* Start Input *

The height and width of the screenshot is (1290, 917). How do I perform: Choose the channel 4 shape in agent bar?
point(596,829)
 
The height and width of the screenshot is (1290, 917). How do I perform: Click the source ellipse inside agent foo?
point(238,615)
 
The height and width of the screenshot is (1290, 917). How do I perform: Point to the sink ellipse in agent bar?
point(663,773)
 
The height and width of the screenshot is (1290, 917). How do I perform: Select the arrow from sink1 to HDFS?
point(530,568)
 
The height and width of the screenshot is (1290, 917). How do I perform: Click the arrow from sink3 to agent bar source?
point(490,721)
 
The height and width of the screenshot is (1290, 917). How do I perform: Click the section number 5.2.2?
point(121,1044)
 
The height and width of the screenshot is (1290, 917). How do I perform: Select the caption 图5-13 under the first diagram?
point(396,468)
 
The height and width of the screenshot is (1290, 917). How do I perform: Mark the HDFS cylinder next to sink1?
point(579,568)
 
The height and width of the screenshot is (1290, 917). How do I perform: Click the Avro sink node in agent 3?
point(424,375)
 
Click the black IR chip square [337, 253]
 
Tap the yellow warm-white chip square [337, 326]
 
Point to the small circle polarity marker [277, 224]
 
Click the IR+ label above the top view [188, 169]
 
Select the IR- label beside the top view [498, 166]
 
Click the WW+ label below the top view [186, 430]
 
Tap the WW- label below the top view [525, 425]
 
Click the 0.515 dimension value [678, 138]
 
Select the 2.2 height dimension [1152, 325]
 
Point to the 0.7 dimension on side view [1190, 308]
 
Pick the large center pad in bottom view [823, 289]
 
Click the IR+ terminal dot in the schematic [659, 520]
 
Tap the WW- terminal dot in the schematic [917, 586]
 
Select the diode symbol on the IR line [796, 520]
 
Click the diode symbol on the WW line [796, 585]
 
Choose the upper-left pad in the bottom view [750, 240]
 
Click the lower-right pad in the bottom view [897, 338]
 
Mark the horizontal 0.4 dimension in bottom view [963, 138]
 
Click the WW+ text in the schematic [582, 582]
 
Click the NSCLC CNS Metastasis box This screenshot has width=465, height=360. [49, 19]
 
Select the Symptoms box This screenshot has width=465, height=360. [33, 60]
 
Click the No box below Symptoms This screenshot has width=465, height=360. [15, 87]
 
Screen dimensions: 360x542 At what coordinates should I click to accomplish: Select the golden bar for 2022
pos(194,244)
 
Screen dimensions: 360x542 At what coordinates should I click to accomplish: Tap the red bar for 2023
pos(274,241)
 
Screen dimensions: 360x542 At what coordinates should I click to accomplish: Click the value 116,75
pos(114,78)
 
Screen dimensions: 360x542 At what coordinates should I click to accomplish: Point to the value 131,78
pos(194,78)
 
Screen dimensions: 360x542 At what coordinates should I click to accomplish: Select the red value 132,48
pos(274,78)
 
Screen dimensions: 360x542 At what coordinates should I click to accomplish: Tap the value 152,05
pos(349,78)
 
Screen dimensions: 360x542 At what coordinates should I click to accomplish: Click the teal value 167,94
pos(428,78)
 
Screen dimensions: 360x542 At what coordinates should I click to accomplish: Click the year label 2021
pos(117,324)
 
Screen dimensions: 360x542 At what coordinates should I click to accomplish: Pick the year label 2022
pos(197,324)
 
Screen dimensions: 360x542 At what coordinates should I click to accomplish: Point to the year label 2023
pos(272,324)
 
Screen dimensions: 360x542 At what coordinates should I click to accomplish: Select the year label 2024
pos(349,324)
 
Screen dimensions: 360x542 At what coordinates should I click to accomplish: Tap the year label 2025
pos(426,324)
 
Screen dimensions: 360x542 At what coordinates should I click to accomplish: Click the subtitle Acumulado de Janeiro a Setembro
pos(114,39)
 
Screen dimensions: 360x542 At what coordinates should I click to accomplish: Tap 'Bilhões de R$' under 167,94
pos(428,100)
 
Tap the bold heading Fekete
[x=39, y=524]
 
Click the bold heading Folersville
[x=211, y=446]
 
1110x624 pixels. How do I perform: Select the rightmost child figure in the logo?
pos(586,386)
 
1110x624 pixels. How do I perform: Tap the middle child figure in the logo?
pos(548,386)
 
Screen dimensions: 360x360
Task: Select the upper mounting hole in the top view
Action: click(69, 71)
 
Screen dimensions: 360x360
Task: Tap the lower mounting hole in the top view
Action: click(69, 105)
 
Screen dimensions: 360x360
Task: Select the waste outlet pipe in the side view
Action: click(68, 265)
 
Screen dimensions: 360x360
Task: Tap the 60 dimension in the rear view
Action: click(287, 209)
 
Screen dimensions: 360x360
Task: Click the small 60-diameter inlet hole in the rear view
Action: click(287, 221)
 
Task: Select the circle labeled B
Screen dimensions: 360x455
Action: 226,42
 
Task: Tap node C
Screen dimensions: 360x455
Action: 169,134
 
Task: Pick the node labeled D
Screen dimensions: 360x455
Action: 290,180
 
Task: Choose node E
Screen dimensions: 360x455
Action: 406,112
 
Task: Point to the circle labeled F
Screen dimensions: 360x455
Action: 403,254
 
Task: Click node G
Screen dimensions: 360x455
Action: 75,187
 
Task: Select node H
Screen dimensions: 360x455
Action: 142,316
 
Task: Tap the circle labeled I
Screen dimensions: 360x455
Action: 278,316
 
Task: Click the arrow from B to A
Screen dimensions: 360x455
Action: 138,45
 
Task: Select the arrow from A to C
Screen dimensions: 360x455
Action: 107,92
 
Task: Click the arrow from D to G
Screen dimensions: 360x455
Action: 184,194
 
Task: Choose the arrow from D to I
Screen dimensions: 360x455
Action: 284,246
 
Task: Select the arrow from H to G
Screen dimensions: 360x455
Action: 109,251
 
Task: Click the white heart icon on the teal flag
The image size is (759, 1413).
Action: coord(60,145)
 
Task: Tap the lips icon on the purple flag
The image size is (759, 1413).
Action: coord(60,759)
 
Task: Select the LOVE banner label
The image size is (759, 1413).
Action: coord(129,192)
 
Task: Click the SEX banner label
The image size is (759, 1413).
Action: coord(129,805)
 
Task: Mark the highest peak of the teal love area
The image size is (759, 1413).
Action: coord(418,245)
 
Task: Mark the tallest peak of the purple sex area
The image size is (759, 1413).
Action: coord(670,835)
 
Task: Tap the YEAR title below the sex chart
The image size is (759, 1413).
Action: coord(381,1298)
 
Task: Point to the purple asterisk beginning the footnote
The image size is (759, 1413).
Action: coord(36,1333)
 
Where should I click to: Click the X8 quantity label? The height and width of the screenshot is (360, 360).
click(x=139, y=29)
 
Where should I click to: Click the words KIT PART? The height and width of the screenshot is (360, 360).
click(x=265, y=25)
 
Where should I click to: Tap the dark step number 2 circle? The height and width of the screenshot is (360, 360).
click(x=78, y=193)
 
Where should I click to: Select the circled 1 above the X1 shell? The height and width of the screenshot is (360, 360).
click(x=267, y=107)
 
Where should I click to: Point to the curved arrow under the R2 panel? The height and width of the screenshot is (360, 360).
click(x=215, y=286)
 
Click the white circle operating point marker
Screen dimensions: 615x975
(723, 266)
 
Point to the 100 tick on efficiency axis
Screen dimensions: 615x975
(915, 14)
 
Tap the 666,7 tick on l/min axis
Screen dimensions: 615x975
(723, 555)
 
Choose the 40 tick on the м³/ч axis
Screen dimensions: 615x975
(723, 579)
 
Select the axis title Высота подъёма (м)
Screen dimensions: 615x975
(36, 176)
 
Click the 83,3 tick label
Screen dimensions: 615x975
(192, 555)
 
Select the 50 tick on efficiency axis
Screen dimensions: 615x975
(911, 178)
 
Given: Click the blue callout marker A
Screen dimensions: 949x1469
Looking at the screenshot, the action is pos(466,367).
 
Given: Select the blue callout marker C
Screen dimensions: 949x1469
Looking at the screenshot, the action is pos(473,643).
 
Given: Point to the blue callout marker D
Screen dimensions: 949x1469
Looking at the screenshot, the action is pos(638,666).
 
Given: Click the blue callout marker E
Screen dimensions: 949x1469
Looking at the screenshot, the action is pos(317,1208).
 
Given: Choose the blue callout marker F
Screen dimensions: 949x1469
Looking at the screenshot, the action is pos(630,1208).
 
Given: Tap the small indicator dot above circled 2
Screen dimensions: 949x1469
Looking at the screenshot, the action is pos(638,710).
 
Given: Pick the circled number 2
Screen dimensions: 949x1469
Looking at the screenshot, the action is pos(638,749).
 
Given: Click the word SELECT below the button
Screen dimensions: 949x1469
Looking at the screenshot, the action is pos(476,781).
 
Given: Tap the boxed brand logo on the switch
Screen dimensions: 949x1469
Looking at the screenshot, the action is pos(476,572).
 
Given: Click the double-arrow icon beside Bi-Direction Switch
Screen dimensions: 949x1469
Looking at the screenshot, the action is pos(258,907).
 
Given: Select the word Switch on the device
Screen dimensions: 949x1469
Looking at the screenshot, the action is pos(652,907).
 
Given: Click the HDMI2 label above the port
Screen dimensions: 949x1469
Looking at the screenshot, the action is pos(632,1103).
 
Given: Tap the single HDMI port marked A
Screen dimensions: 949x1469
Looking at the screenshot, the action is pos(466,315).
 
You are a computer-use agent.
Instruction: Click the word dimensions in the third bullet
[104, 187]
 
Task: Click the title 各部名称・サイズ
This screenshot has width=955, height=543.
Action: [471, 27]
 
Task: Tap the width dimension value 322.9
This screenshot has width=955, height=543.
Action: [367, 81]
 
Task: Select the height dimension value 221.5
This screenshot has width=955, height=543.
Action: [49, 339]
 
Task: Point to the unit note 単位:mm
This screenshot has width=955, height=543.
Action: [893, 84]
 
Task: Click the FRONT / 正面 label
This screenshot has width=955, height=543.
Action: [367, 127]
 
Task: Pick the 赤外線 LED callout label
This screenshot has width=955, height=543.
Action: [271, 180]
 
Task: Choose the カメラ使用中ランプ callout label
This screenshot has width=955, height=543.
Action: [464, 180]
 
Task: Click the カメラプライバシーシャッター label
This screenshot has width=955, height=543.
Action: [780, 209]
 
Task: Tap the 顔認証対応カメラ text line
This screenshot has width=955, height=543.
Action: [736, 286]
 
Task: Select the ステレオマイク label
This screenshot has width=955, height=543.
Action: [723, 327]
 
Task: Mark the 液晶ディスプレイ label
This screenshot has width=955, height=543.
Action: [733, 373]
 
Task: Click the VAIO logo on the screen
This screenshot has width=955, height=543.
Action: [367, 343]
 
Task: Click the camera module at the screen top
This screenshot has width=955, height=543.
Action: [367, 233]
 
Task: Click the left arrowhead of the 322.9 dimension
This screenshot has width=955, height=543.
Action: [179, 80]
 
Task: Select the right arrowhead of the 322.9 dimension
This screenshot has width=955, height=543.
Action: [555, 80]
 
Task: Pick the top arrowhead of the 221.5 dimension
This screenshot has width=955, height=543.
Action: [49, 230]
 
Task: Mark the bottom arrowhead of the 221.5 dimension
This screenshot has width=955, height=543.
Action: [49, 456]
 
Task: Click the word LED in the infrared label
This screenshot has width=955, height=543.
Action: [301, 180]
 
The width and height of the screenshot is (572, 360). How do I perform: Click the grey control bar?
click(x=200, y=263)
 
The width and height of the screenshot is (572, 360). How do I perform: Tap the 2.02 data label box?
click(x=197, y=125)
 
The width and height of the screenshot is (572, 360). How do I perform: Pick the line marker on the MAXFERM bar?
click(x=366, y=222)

* End Input *

**Given task:** Starting from the first line of the records and going on through the line with "point(663,773)", rewrite those lines as a numbered list, leaving out the blank lines.

**Final result:**
1. The height and width of the screenshot is (1290, 917). How do I perform: Choose the channel 4 shape in agent bar?
2. point(596,829)
3. The height and width of the screenshot is (1290, 917). How do I perform: Click the source ellipse inside agent foo?
4. point(238,615)
5. The height and width of the screenshot is (1290, 917). How do I perform: Point to the sink ellipse in agent bar?
6. point(663,773)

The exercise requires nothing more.